Evicting cache entries has the effect that the next time the evicted entry is needed (being a compiled plan, a permission token, or whatever) it has to be created from scratch, resulting in more CPU, memory and IO consumed, an effect that can manifest itself even after the long running queries have finished.
Now it may be the case that your system has such gargantuan amounts of RAM installed that scanning a few large tables makes no difference, your RAM can accommodate your entire database with room to spare. In that case there is no problem. But most times this is not the case.
This is related to the point above (the MEMORY). All those page read to satisfy the index scan have to be transferred into memory, which means a (potentially large) portion of the IO bandwidth is consumed by the long running queries. Also, all dirty data pages that are evicted from the buffer pool have to be written to the disk, resulting in more IO. And the clean pages that were evicted are likely going to be needed back some time in the future, so even more IO.

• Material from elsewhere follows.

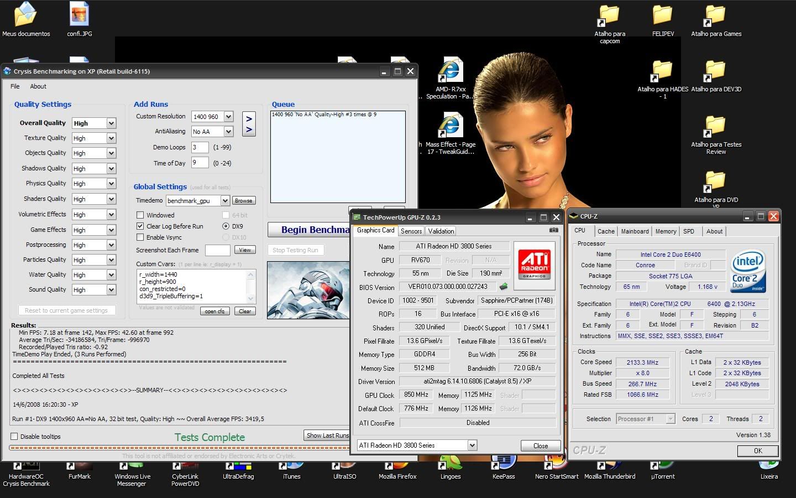Expand the Overall Quality dropdown
Screen dimensions: 796x498
[111, 123]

If the IO generated by the scans exceed the bandwidth of your system, the IO operations start queuing up on the disk controller(s). this can be easily checked in the Physical Disk/Avg Queue Length performance counters.
And finally, the biggest problem: lock contention. As explained, parallel queries almost always imply table scans. And table scans take a shared lock on each row they visit. Its true that they release the lock as soon as the record is read in normal operations mode, but still you are guaranteed that you'll request an S lock on every row in the table. This pretty much guarantees that these scans will hit a row that is locked X by an update. When this happens the scan has to stop and wait for the X lock to be released, which happens when the update transactions finally commits. The result is that even moderate OLTP activity on the table blocks the long running queries. Ideally that is all what happens, and the result is just poor performance. But things can get ugly quickly if the long running query does anything fancy, like acquire page locks instead of row locks. Since these scans traverse the indexes end-to-end and they're guaranteed to enter in conflict with updates, the higher granularity locks acquired by these queries no longer just conflicts with the update locks, but it actually leads to deadlocks. Explaining how this can happen is beyond the point of this reply.
To eliminate the contention, when the queries are legitimately doing full scans, the best alternative is to use the magic snapshot: either database snapshots created for reporting, or using the snapshot isolation levels. Note that some may recommend using dirty reads, I'm yet to find a case when that was actually acceptable.